「数々の矛盾を突く作品」沈黙 サイレンス なかむりさんの映画レビュー(感想・評価)
数々の矛盾を突く作品
原作を読んでから鑑賞。客層もやはり年配客が多めだった。
スコセッシ監督が描く「沈黙」はどのような物かと、思ったら予想以上に良い物だった。
17世紀前半の日本はガチガチの鎖国で、オランダ以外とは一切貿易を行っていなかった、島原の乱以降でキリスト教は禁止だった事など最低限の日本史は知っておいた方がいいと思う。
矛盾というのは、キリスト教自身の抱える矛盾と日本という国側が抱える矛盾。
当然当時は信教の自由など認められているはずがなく、仏教のみが許される世の中。しかし、人は一度信仰してしまったら例えお上の命に背いてでも信じてしまう、人の心は政治では変えられない。(これは奉行も再三言っているし、ラストシーンも表してる)「形だけ、形だけ」という台詞が既に矛盾を表している。

########

* _作業指示_:
1. 映画「沈黙」のレビューについて、次の問いに答えよ。
(a) 筆者は鑑賞の前に何をしたか。
(b) 17世紀前半の日本が貿易を行っていた国はどこか。
(c) 当時の世の中で許されていた宗教は何か。
2. 映画「沈黙」のレビューを、最後の文の後から書き継げ。
データはレビューとは別個の資料である。

* _提供データ_:

########

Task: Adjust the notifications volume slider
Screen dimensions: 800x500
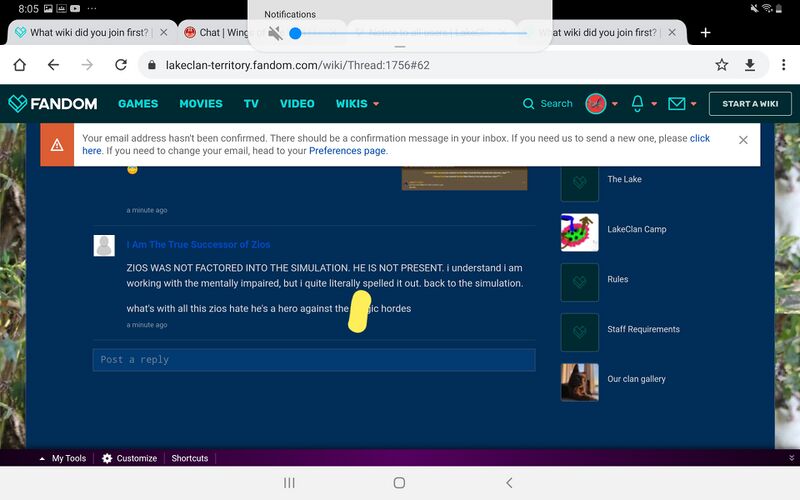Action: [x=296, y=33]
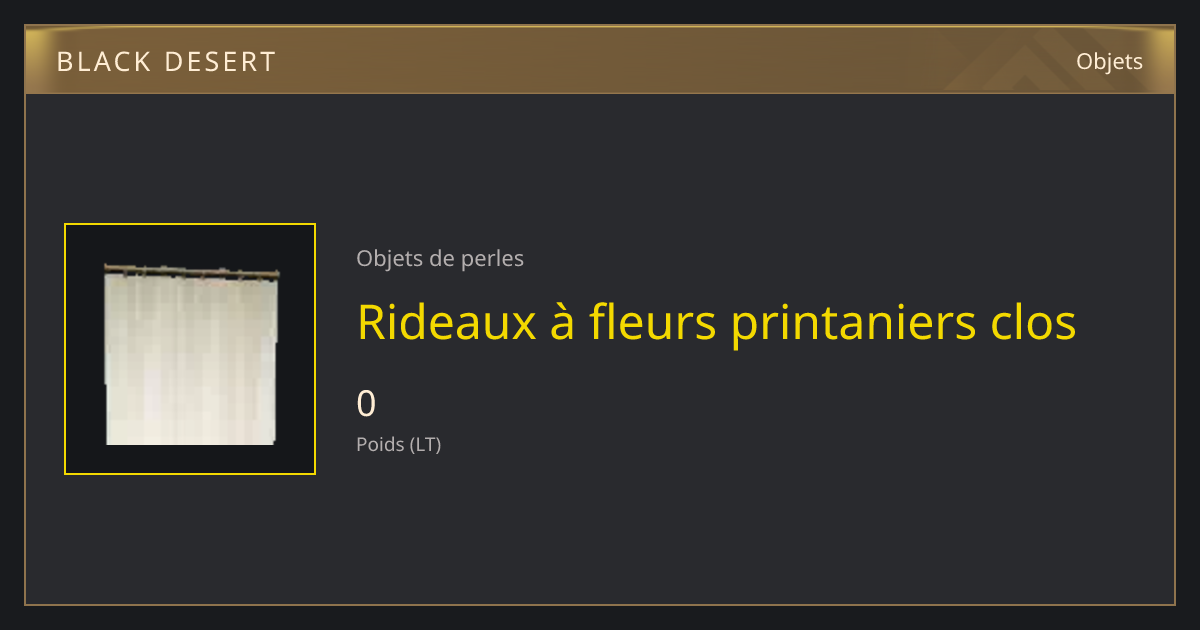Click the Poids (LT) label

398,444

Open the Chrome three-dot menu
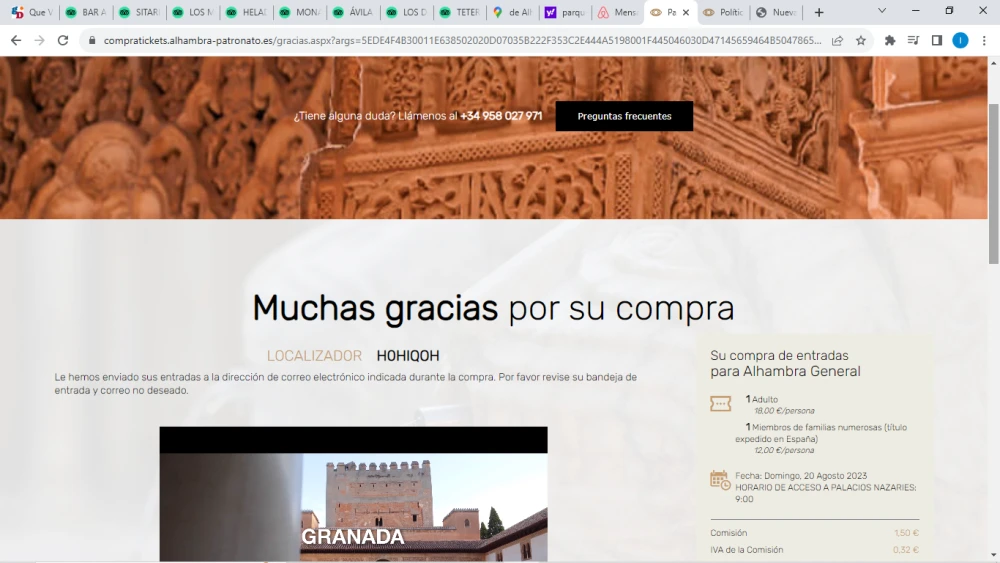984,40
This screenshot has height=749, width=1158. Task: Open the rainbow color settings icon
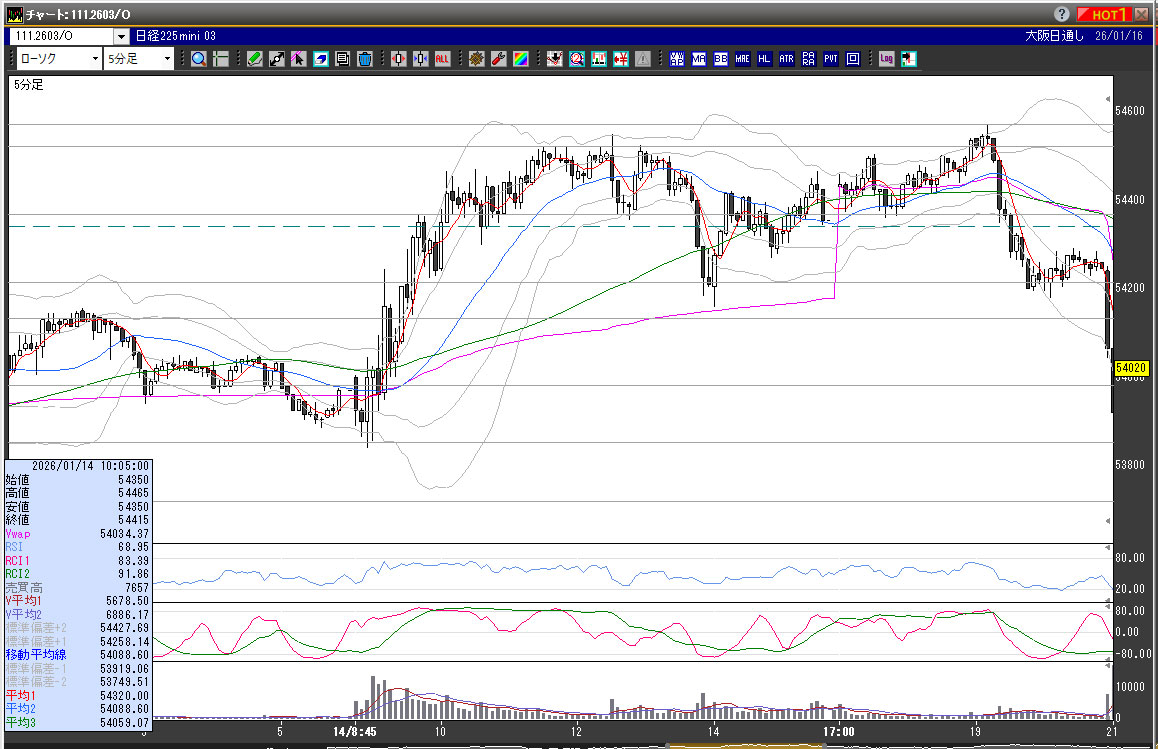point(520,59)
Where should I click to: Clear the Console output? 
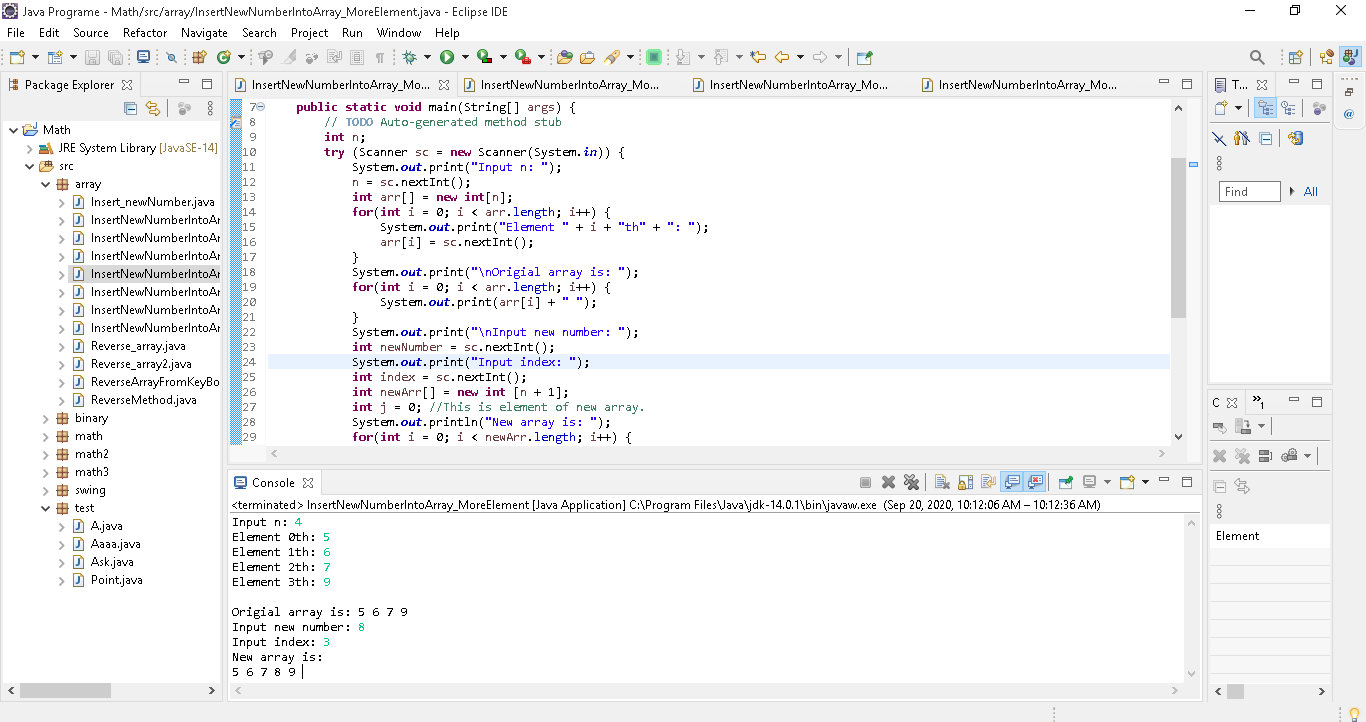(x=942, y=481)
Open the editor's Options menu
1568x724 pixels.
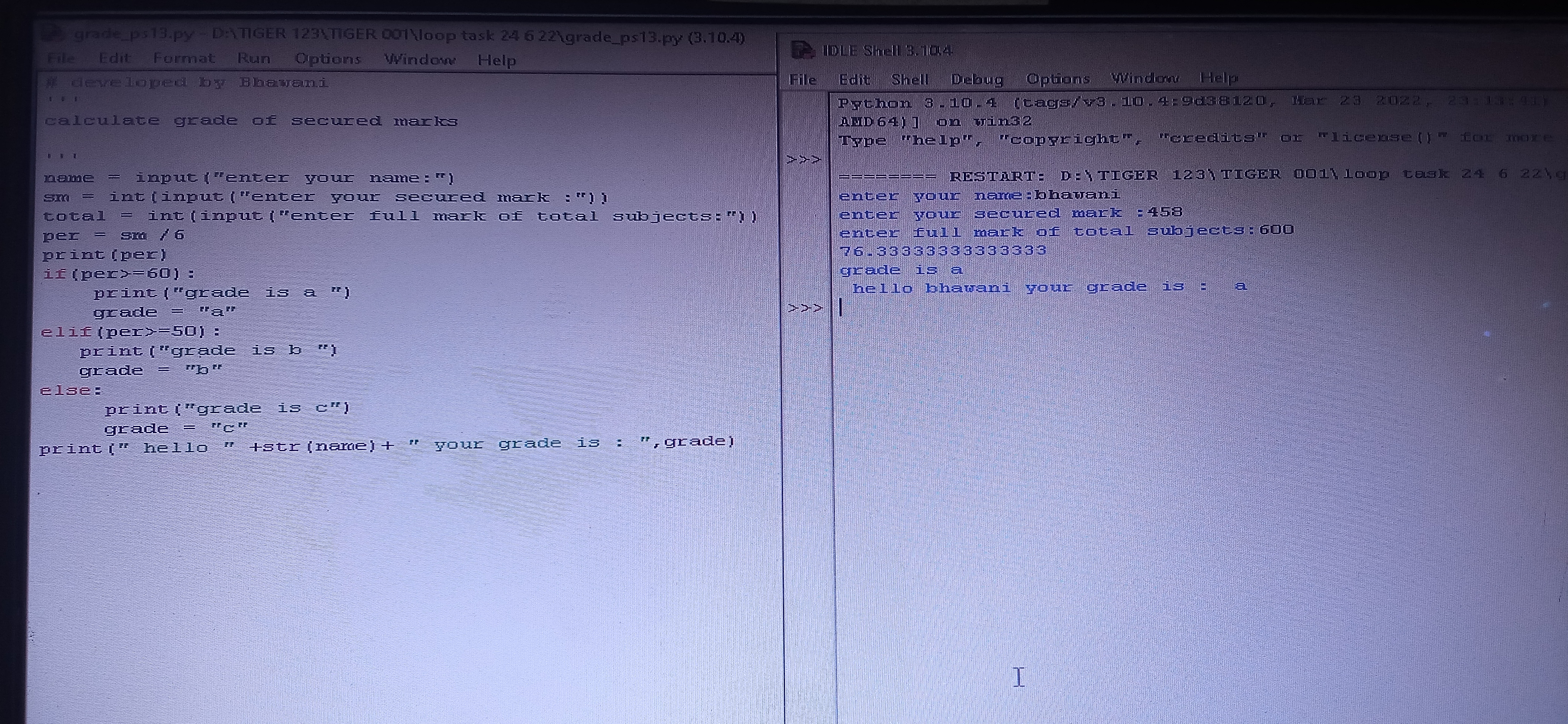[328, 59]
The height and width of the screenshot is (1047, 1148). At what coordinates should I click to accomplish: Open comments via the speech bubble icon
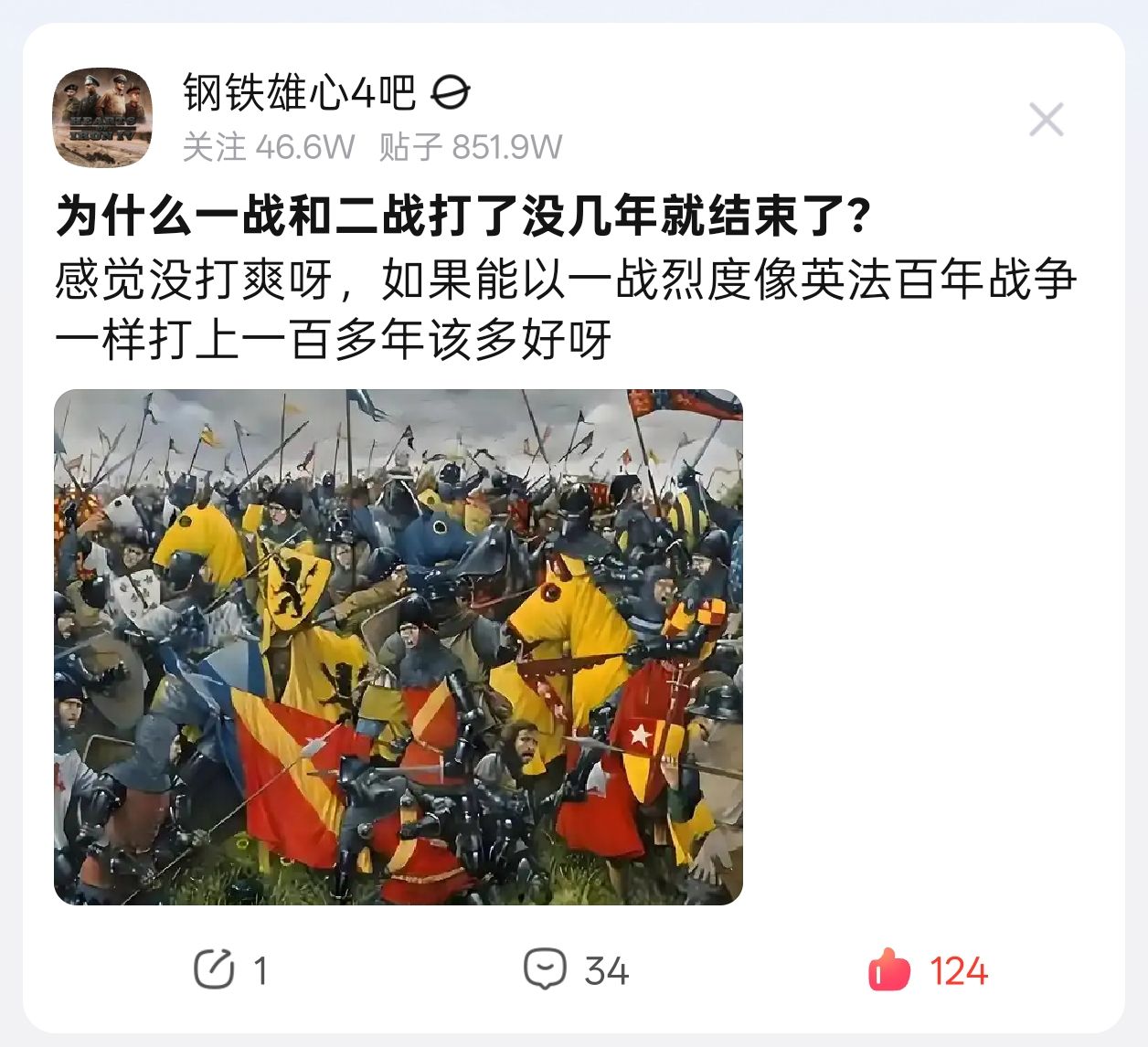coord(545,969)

########

* _回答_:
1.
(a) 原作を読んだ。
(b) オランダ。
(c) 仏教。

2.
一方キリスト教も信教の自由の精神があれば、人が何を信仰しても自由であるはずという今日ではあたりまえの事を犯してるとも言える。
そしてキリスト教が抱える頑なさが、21世紀になってもさらに問題を深めている。(同性婚の禁止や中絶の禁止、進化論の否定)
僕はスコセッシ監督は江戸時代の日本を題材とする事で、キリスト教が抱える数々の矛盾を指摘したかったのではないかと考える。
勿論、日本側が行っている宗教弾圧や拷問のなどはとても許される物ではないが、本質ばかりそこではないと思う。
登場人物のキチジローこと窪塚さんは一見根性なしのクズとも取れるが、一方でこの映画で一番感情移入出来るのは彼ではないかと思う。
彼のセリフの数々が実に絶妙に的を射ているし、パードレも我々観客をも悩ませる。
過去の人がこのような弾圧を行っていたという事は、現在の我々でも十分に起こりうるし、単に「昔の人は酷いね~」で済ませてはいけないと思う。
多面的にそして色々な人と観た後感想を述べたくなる作品。
原作にもかなり忠実に描かれてるし、変な日本描写も少なかった。役者の演技も素晴らしかった、日本人も外国人も。
オススメです。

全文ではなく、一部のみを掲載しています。